> [Exercise goal] Reproduce the data from its start through the line containing "coord(136,721)", swapping "magnifier" for "lens" and leaving all else unchanged. Omit the pictures from your answer.

> [Records shown]

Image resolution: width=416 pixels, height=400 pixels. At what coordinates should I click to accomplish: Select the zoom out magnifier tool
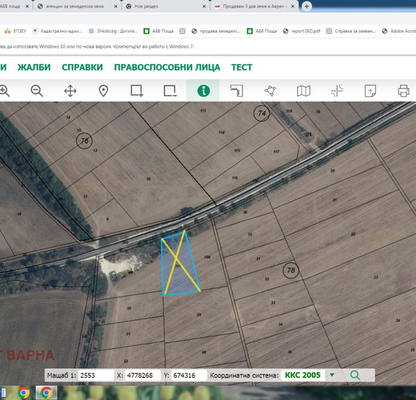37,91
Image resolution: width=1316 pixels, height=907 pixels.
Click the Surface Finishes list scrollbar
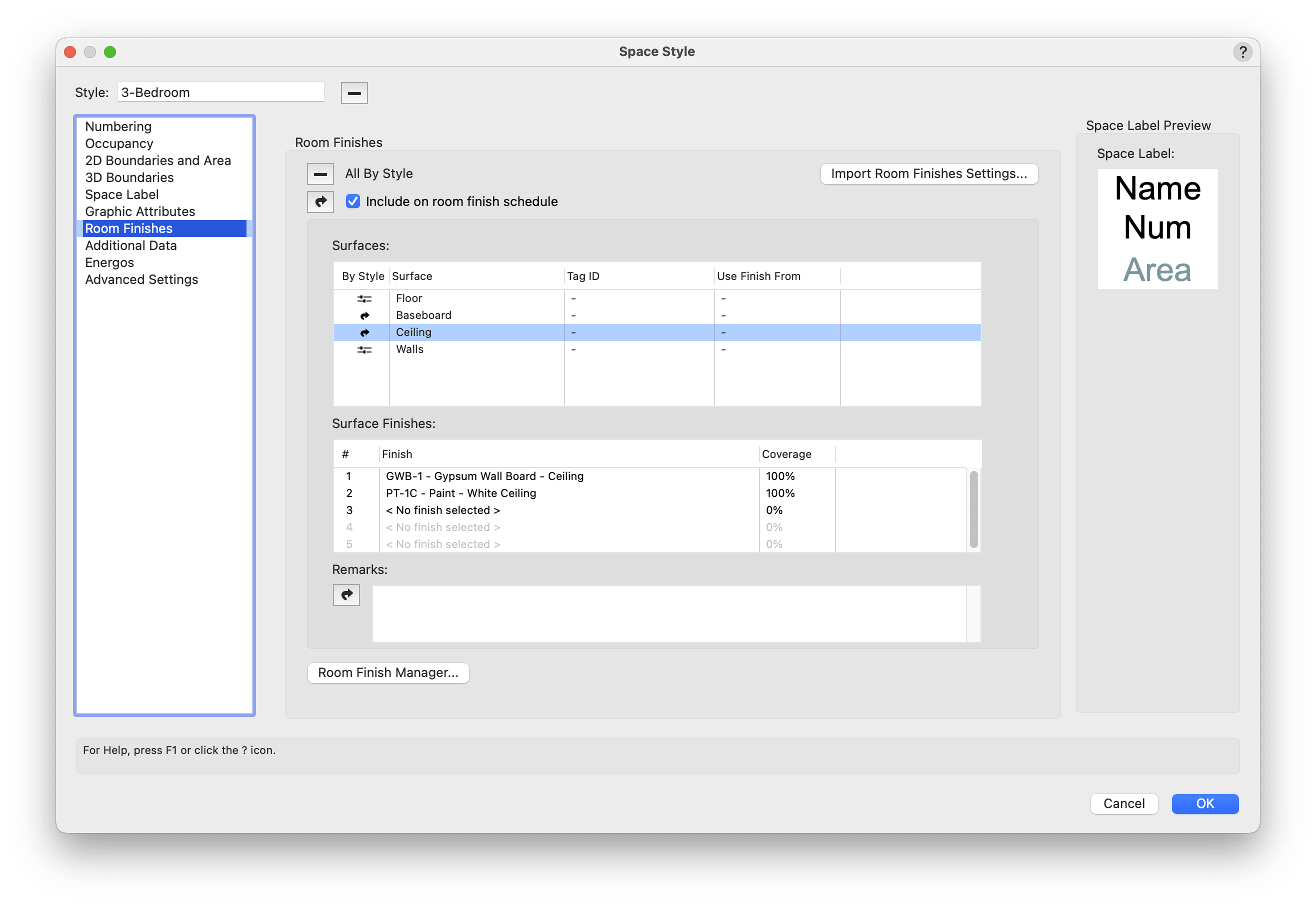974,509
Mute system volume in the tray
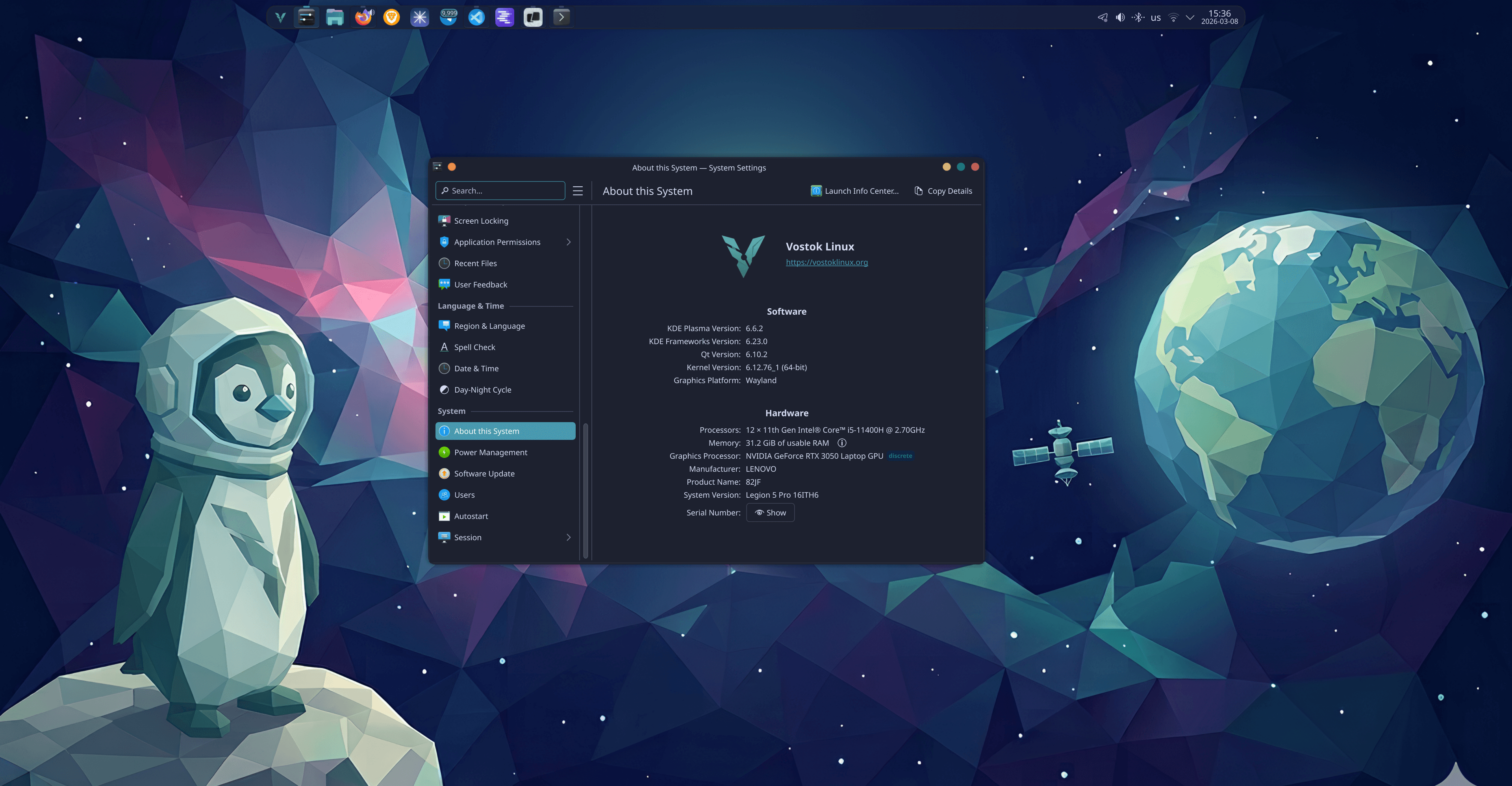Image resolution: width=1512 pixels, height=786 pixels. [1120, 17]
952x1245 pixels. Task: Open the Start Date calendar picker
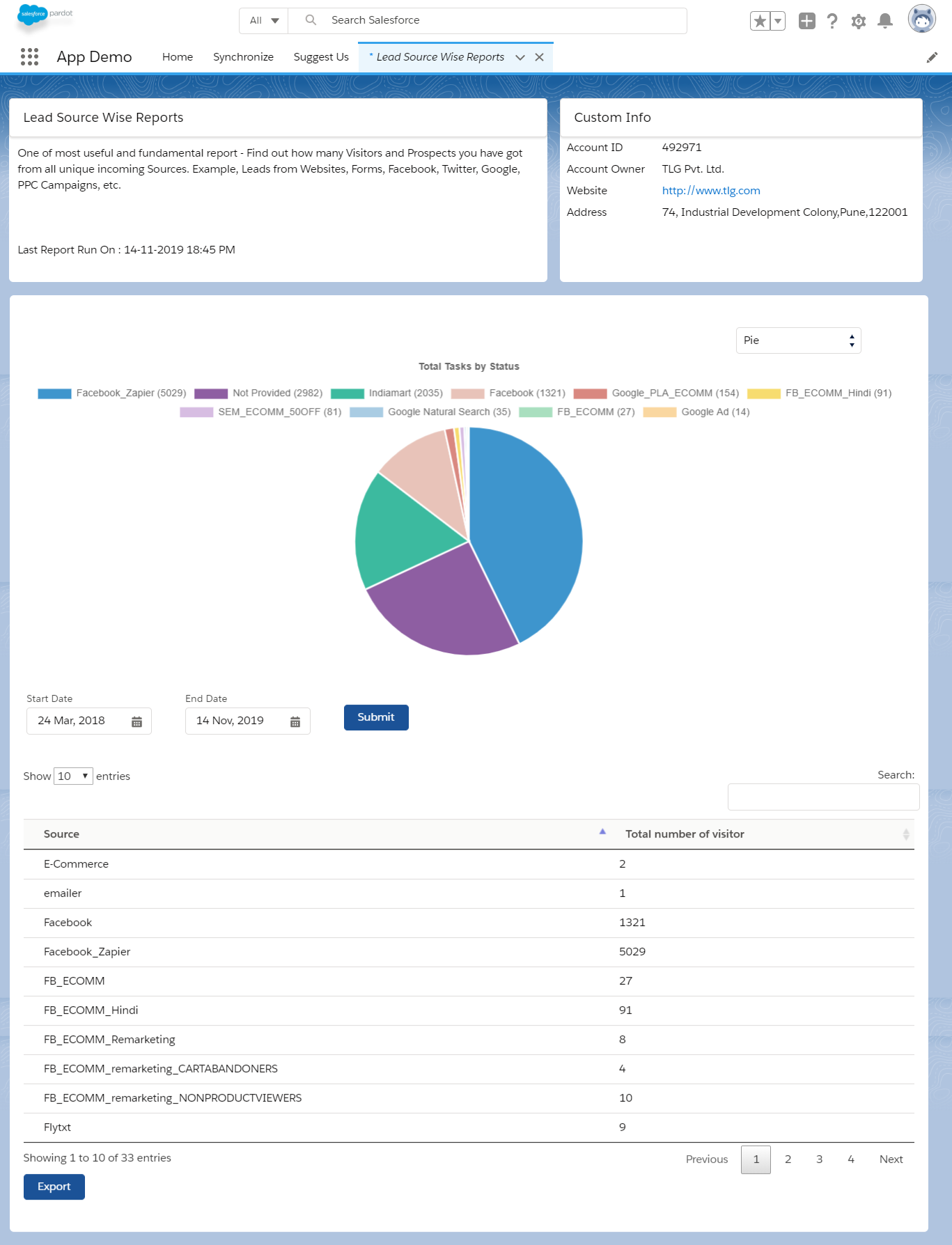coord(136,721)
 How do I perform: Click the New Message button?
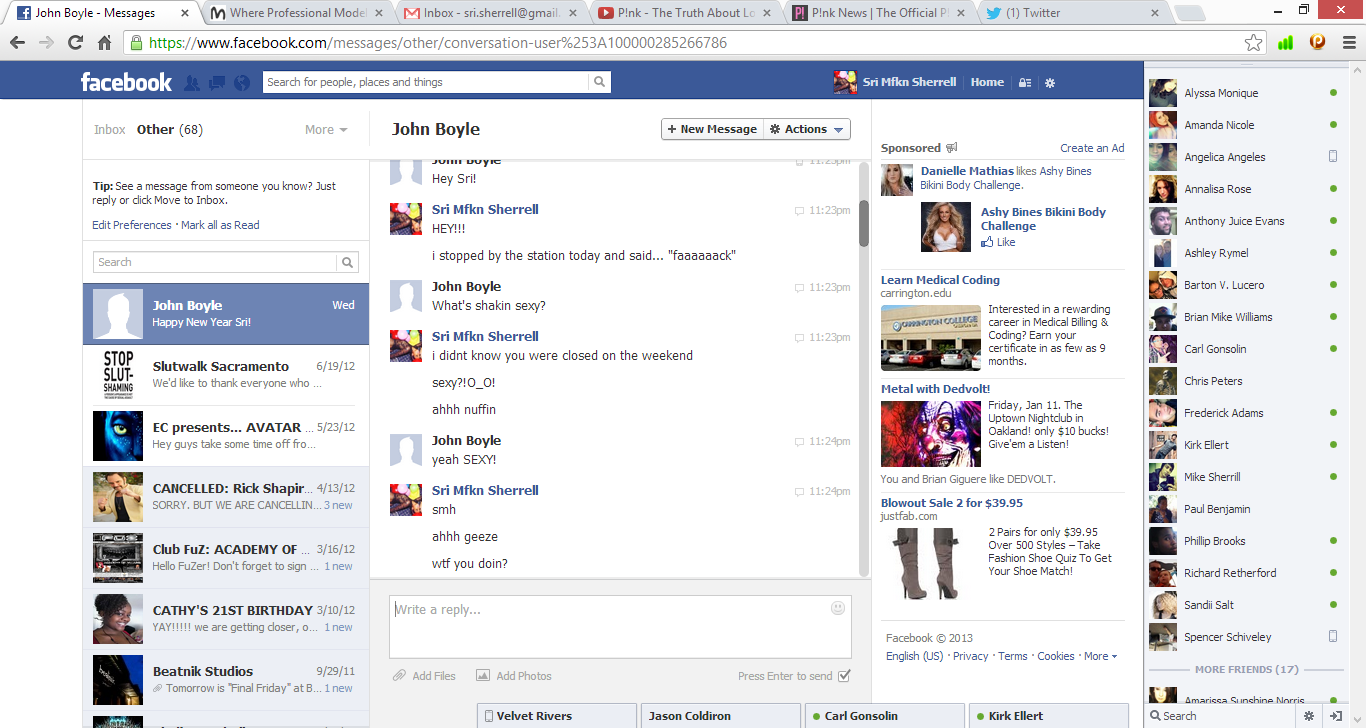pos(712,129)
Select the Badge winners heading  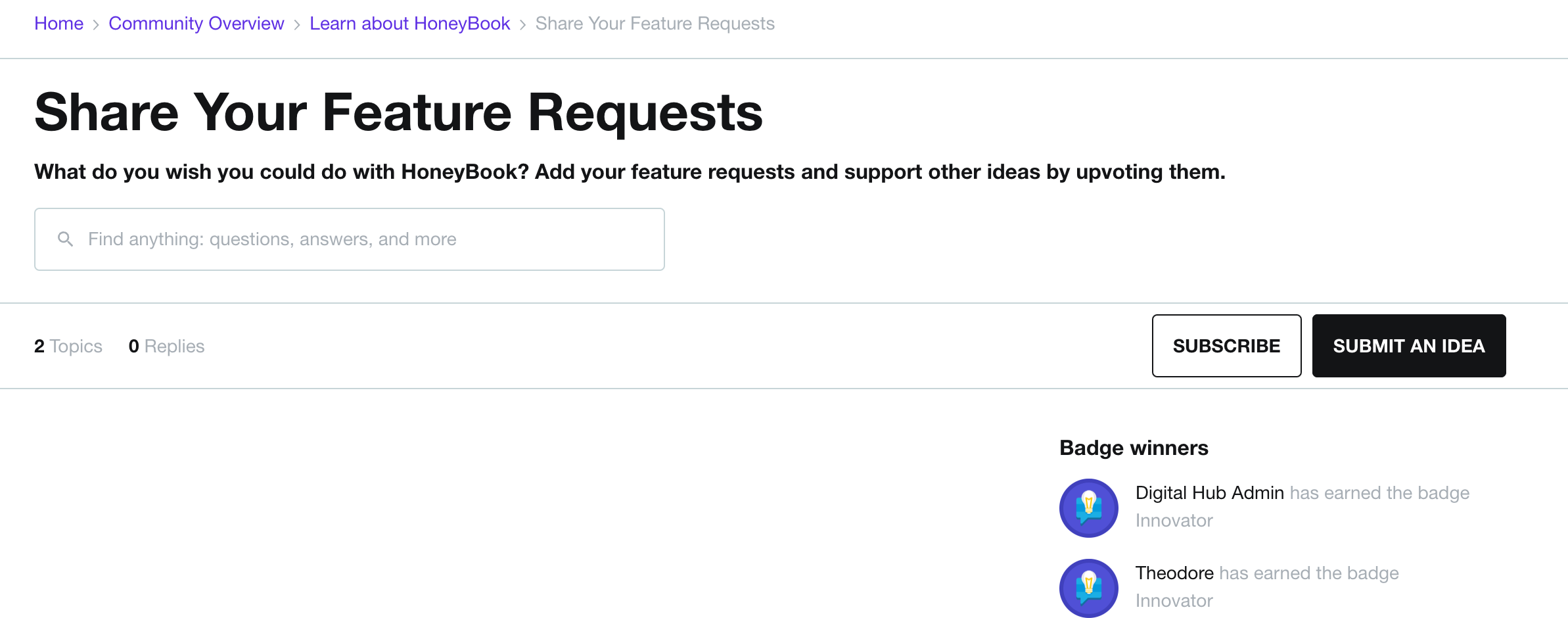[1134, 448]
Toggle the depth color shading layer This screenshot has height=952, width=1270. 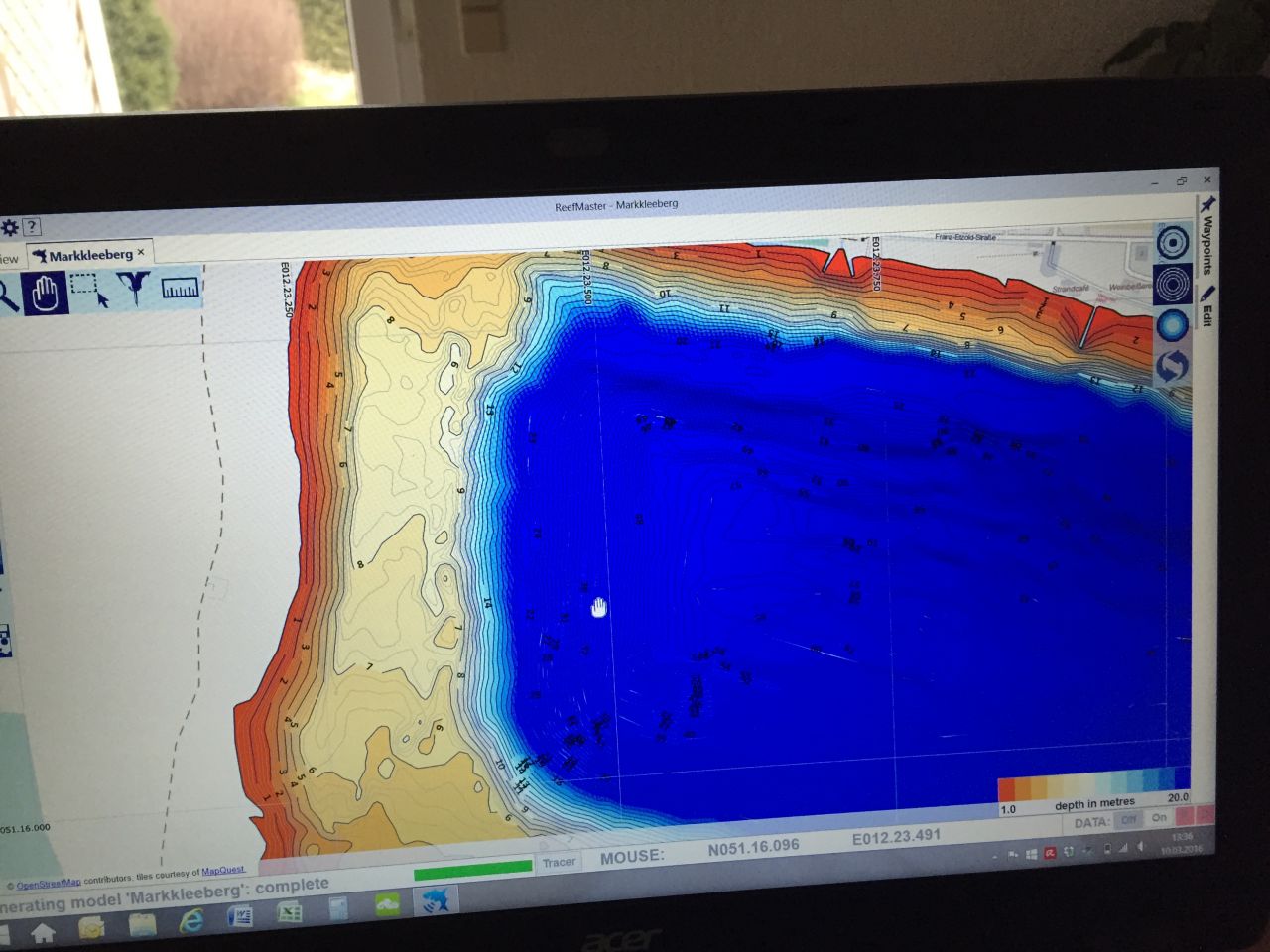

> [Response]
Image resolution: width=416 pixels, height=400 pixels. At what coordinates should I click to accomplish: Select the zoom out lens tool
37,91
Image resolution: width=1316 pixels, height=907 pixels.
Click the Surface Finishes list scrollbar
974,509
Mute system volume in the tray
Image resolution: width=1512 pixels, height=786 pixels. [1120, 17]
952x1245 pixels. Task: Open the Start Date calendar picker
coord(136,721)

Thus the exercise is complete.